→ What is being asked:
Copy the records below word for word.

→ Dataset extract:

==*==

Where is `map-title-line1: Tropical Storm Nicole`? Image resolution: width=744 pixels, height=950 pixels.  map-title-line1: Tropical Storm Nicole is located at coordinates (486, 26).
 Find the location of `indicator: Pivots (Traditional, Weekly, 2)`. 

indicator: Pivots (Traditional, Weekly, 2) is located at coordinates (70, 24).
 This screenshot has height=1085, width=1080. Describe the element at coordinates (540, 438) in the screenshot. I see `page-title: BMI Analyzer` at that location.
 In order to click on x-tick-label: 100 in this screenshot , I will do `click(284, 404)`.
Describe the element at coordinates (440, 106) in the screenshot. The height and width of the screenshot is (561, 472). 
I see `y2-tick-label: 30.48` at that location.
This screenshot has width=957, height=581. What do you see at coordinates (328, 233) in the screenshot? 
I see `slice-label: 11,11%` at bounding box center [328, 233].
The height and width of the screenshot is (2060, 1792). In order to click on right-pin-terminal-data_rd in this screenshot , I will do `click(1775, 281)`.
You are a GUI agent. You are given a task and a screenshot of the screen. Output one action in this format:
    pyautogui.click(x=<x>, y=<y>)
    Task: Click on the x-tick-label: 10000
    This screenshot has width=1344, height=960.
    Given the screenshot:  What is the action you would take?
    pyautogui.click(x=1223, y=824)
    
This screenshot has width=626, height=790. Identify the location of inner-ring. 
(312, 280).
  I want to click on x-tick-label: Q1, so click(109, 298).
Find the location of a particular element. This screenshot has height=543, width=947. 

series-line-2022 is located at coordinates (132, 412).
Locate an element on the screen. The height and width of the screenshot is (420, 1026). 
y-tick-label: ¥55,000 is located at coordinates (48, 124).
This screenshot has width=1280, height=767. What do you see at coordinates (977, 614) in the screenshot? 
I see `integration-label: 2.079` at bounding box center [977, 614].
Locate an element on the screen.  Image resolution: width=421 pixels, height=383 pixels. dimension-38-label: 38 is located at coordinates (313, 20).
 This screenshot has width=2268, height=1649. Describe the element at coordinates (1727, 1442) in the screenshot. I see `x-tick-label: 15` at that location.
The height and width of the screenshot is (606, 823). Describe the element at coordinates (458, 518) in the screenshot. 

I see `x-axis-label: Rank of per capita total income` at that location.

==*==

→ Task response:
Where is `map-title-line1: Tropical Storm Nicole`? Image resolution: width=744 pixels, height=950 pixels.  map-title-line1: Tropical Storm Nicole is located at coordinates (486, 26).
 Find the location of `indicator: Pivots (Traditional, Weekly, 2)`. 

indicator: Pivots (Traditional, Weekly, 2) is located at coordinates (70, 24).
 This screenshot has height=1085, width=1080. Describe the element at coordinates (540, 438) in the screenshot. I see `page-title: BMI Analyzer` at that location.
 In order to click on x-tick-label: 100 in this screenshot , I will do `click(284, 404)`.
Describe the element at coordinates (440, 106) in the screenshot. The height and width of the screenshot is (561, 472). 
I see `y2-tick-label: 30.48` at that location.
This screenshot has width=957, height=581. What do you see at coordinates (328, 233) in the screenshot? 
I see `slice-label: 11,11%` at bounding box center [328, 233].
The height and width of the screenshot is (2060, 1792). In order to click on right-pin-terminal-data_rd in this screenshot , I will do `click(1775, 281)`.
You are a GUI agent. You are given a task and a screenshot of the screen. Output one action in this format:
    pyautogui.click(x=<x>, y=<y>)
    Task: Click on the x-tick-label: 10000
    This screenshot has width=1344, height=960.
    Given the screenshot:  What is the action you would take?
    pyautogui.click(x=1223, y=824)
    
This screenshot has width=626, height=790. Identify the location of inner-ring. 
(312, 280).
  I want to click on x-tick-label: Q1, so click(109, 298).
Find the location of a particular element. This screenshot has height=543, width=947. 

series-line-2022 is located at coordinates (132, 412).
Locate an element on the screen. The height and width of the screenshot is (420, 1026). 
y-tick-label: ¥55,000 is located at coordinates (48, 124).
This screenshot has width=1280, height=767. What do you see at coordinates (977, 614) in the screenshot? 
I see `integration-label: 2.079` at bounding box center [977, 614].
Locate an element on the screen.  Image resolution: width=421 pixels, height=383 pixels. dimension-38-label: 38 is located at coordinates (313, 20).
 This screenshot has width=2268, height=1649. Describe the element at coordinates (1727, 1442) in the screenshot. I see `x-tick-label: 15` at that location.
The height and width of the screenshot is (606, 823). Describe the element at coordinates (458, 518) in the screenshot. 

I see `x-axis-label: Rank of per capita total income` at that location.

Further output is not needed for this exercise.